Dans les entrées ci-dessous, recopiez à l'identique, s'il vous plaît, les lignes qui commencent à celle contenant « Viewport: 1013px width, 514px height. » et se poursuivent jusqu'à celle contenant « Select the 2023 Nov date on x-axis », ces deux lignes comprises.

[Entrées fournies]
════════

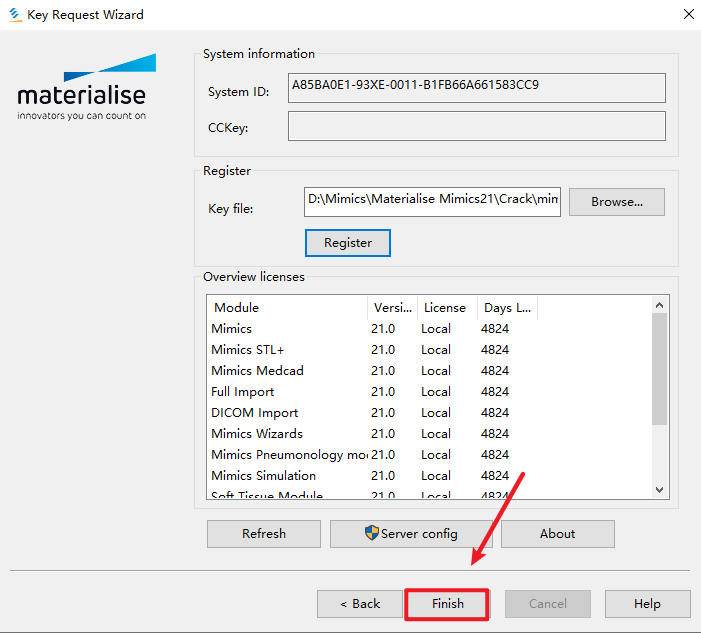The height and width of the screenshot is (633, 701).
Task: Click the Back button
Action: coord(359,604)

════════

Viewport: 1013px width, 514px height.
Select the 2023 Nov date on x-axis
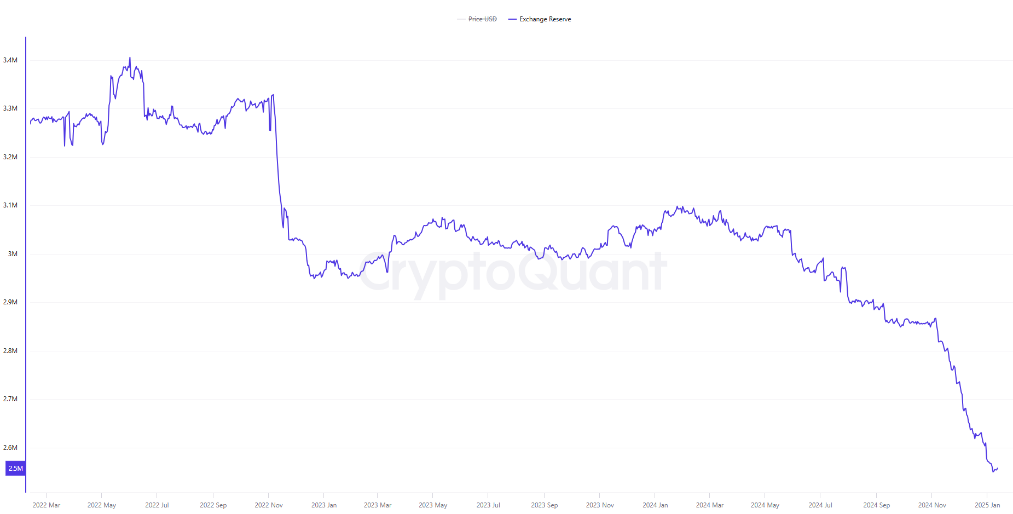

════════

[Réponse complète]
Viewport: 1013px width, 514px height.
Select the 2023 Nov date on x-axis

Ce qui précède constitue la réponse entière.